EDIT: Acrobat pro can already do this, why are they using OCR?
In my experience, functions that go beyond displaying PDFs - such as commenting on shared PDFs, or signing documents - requires dedicated PDF software. Most browsers display PDFs without difficulty. I don't know of any case where specialized software is required to display a PDF.PDF has a huge benefit in being basically universally displayable. Once upon a time you might need to download some specialty software, but these days it's universal to the point that most browsers will handle it fine. If I'm preparing a document and it needs to go out to people with a completely unknown mix of hardware and software and I need to be 100% sure that they will be able to access the information inside it, pdf it is.
There are better formats for just about any specific use case you care to name. But as a jack of all trades that will absolutely be viewable by anyone with a device made in the last 20 years you really can't beat pdf.

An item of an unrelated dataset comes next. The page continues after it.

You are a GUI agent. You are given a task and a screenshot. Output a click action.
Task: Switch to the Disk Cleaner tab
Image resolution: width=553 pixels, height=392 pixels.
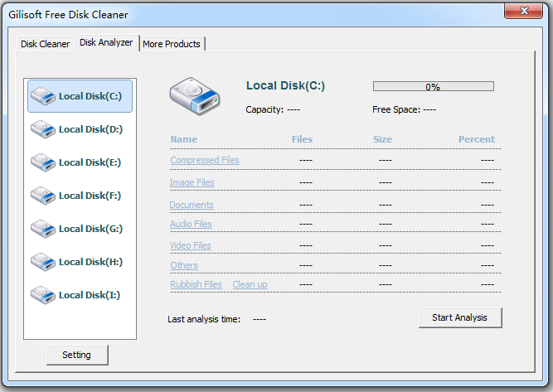point(45,44)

Not to mention that the person loading it up on grandma's clamshell mac from 2002 and the person opening it on their phone will see the exact same document with the exact same layout and the exact same information.
edit: for example, if I was publishing the manual to a piece of hardware online there is no way I would use any other currently available format. Like hell you want to be trouble shooting the insane combinations of hardware and software that your users might try and view it with. Throw it up on your website as a pdf and, if nothing else, you can rest assured that anyone with an even remotely modern device will be able to access and read it.
Could there be a better format? Should there be a better format? Absolutely. But right here, right now, in the world we live in, pdf has a pretty important role to play.